Unemployment May Pay Better Than Idled Jobs

At $978, the average weekly check may discourage people from returning to work until late summer.

April 29, 2020

WASHINGTON—About half of all U.S. employees will earn more in unemployment benefits than working prior to the coronavirus pandemic shutdown, the Wall Street Journal reports. The coronavirus stimulus gives out-of-work people who file for unemployment an extra $600 weekly on top of state benefits, through July 31.

That adds up to about $978 weekly, sharply higher than the $377.97 average unemployment compensation in 2019, the U.S. Department of Labor said. Department data showed that 50% of full-time workers took home $957 or less per week during the first quarter of 2020. That extra stimulus money could mean lower-wage workers will not seek a return to work until after the July 31 deadline, which could hamper efforts to reopen businesses.

The $600 payment equates to working full time at $15 an hour. The U.S. government wanted the $600 weekly bonus to ensure the average U.S. employee had wage replacement in the months after massive shutdowns triggered by the pandemic. “The unemployment benefits are so generous that in many places workers are telling their bosses they’d rather be unemployed than return to their jobs,” said Sean Kennedy, executive vice president of public affairs at the National Restaurant Association. “It’s not that these workers are lazy, they’re just making the best economic decision for their families.”

Sheetz, based in Altoona, Pennsylvania, let workers older than age 65 and those with underlying health conditions take paid leave and any other worker take unpaid leave. If those employees qualify for unemployment benefits, many would receive more from the government than their jobs, as the top hourly rate is $15, CEO Joe Sheetz told the Journal.

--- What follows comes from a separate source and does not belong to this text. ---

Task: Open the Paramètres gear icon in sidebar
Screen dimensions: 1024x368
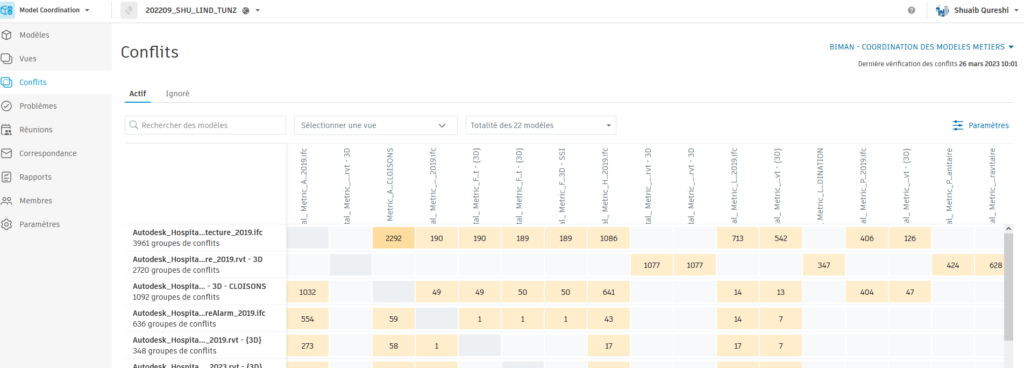Action: click(7, 224)

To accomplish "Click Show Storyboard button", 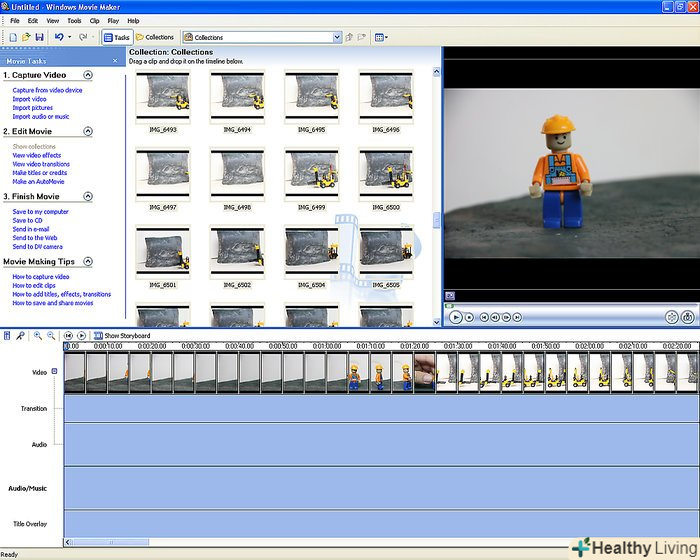I will click(122, 336).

However, Sheetz is not overly concerned that his team members are choosing to stay home. Some people who could have taken paid leave are still on the job, he said, in part because Sheetz stores are among the few still open in many rural communities. “The bigger issue will be trying to hire outsiders who are on unemployment,” when the company begins to add extra staff ahead of the summer. “Hard to compete with an extra $600 per week for hourly jobs,” he said.

Across the convenience retailing industry, the average salary of a c-store manager last year was $47,429, according to the NACS State of the Industry Compensation Report of 2019 Data. The average full-time associate wage was $11.75 an hour, the 2019 report indicates.